▶ _Challenges_:
[A] According to the text on regression abuse, in what year did the Boston Braves change their name to the Redskins?
[B] Translate this sentence from the text on regression abuse into Spanish: "Regression is absolutely blind to the real world — it only knows numbers."
[C] Quote the text on regression abuse from "For nearly three" to "next four years.".

▶ _Excerpt_:
────────

Regression Abuse

As I write this, I realize I go a long time without getting to climate.  Stick with me, there is an important climate point.

The process goes by a number of names, but multi-variate regression is a mathematical technique (really only made practical by computer processing power) of determining a numerical relationship between one output variable and one or more other input variables.

Regression is absolutely blind to the real world — it only knows numbers.  What do I mean by this?  Take the famous example of Washington Redskins football and presidential elections:

For nearly three quarters of a century, the Redskins have successfully predicted the outcome of each and every presidential election. It all began in 1933 when the Boston Braves changed their name to the Redskins, and since that time, the result of the team’s final home game before the election has always correctly picked who will lead the nation for the next four years.

And the formula is simple. If the Redskins win, the incumbent wins. If the Redskins lose, the challenger takes office.

Plug all of this into a regression and it would show a direct, predictive correlation between Redskins football and Presidential winners, with a high degree of certainty.  But we denizens of the real world would know that this is insane.  A meaningless coincidence with absolutely no predictive power.

You won’t often find me whipping out nuggets from my time at the Harvard Business School, because I have not always found a lot of that program to be relevant to my day-to-day business experience.  But one thing I do remember is my managerial economics teacher hammering us over and over with one caveat to regression analysis:

Don’t use regression analysis to go on fishing expeditions.  Include only the variables you have real-world evidence really affect the output variable to which you are regressing.

Let’s say one wanted to model the historic behavior of Exxon stock.  One approach would be to plug in a thousand or so variables that we could find in economics data bases and crank the model up and just see what comes out.  This is a fishing expedition.  With that many variables, by the math, you are almost bound to get a good fit (one characteristic of regressions is that adding an additional variable, no matter how irrelevant, always improves the fit).   And the odds are high you will end up with relationships to variables that look strong but are only coincidental, like the Redskins and elections.

────────

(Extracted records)
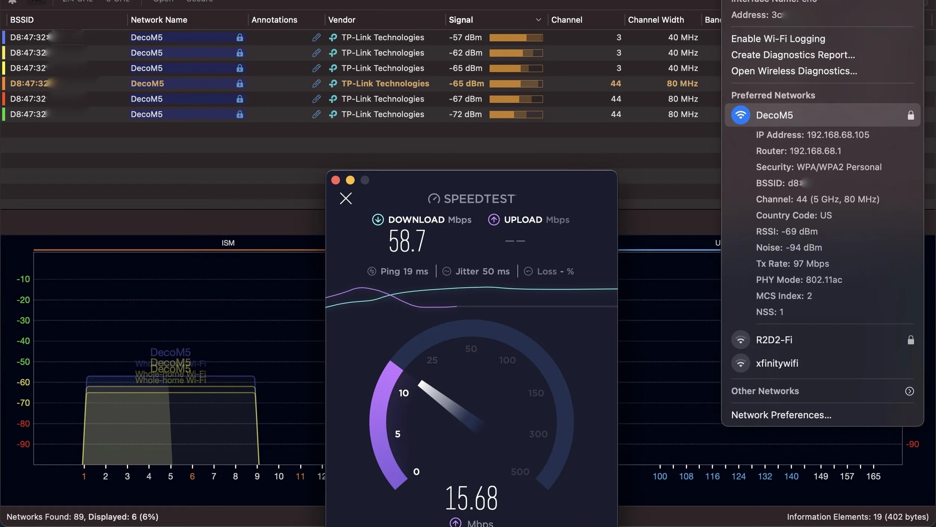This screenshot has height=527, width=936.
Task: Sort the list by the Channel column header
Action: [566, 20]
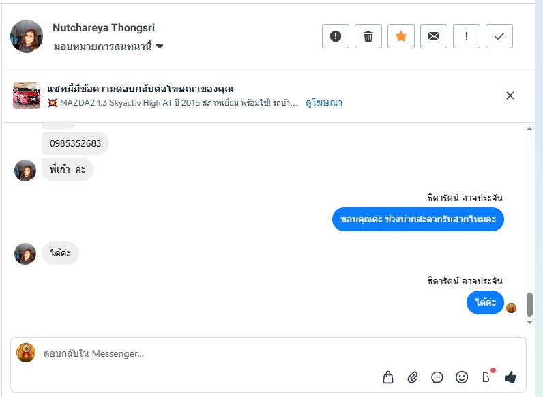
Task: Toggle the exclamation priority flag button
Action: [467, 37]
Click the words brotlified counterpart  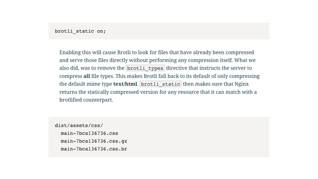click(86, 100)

────────

▶ _Problem solutions_:
[A] 1933

[B] La regresión es completamente ciega ante el mundo real: solo conoce números.

[C]
For nearly three quarters of a century, the Redskins have successfully predicted the outcome of each and every presidential election. It all began in 1933 when the Boston Braves changed their name to the Redskins, and since that time, the result of the team’s final home game before the election has always correctly picked who will lead the nation for the next four years.